When Should Plt Subplots Figsize Use Inches Versus Pixels?

2025-09-04 19:32:24 246

3 Answers

Faith
Faith
2025-09-06 02:45:41
I usually decide based on the final medium. If something's destined for a printed poster or paper, I pick inches first because publications care about physical dimensions and a print-quality DPI — 300 dpi is a good rule of thumb. So I might do fig, ax = plt.subplots(figsize=(7, 4.5)) and then plt.savefig('figure.png', dpi=300). That means a 7"×4.5" figure at 300 dpi will be 2100×1350 pixels when rasterized.

But when I'm producing web images or GUI screenshots, pixels are king. In that case I calculate inches from the desired pixel size: inches = pixels / dpi. If I want 800×600 px and I keep the default dpi of 100, I set figsize=(8, 6) or call plt.savefig('out.png', dpi=100). If your display or target platform uses a different DPI (like 96 for some browsers or 150+ for retina displays), adjust accordingly.

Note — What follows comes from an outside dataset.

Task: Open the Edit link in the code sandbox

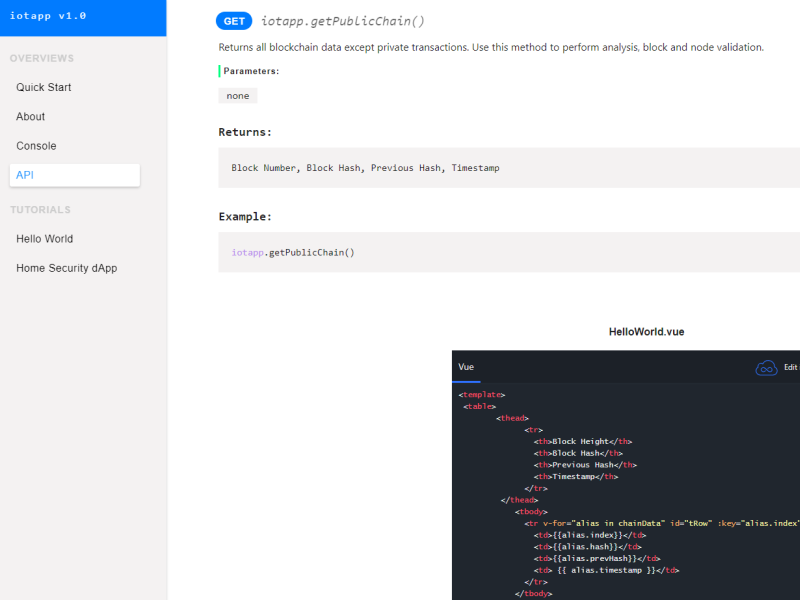Action: point(789,367)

One more practical angle: interactive backends display based on inches * figure.dpi, so if a figure looks tiny on a high-DPI monitor, bump the figure.dpi or use plt.rcParams['figure.dpi'] to scale UI size. For vector outputs, focus on inches and layout, because they scale cleanly, but remember embedded raster images still depend on dpi.
Owen
Owen
2025-09-09 20:40:02
Short checklist style — what I do in the moment: always remember figsize is in inches; matplotlib separates size (inches) from resolution (dpi), and pixels = inches * dpi. For print or fixed physical layouts I pick inches first and choose dpi (300 for print). For web or pixel-precise outputs I pick pixels and compute inches = pixels / dpi, or I just use savefig(..., dpi=desired) to force the exported pixel size.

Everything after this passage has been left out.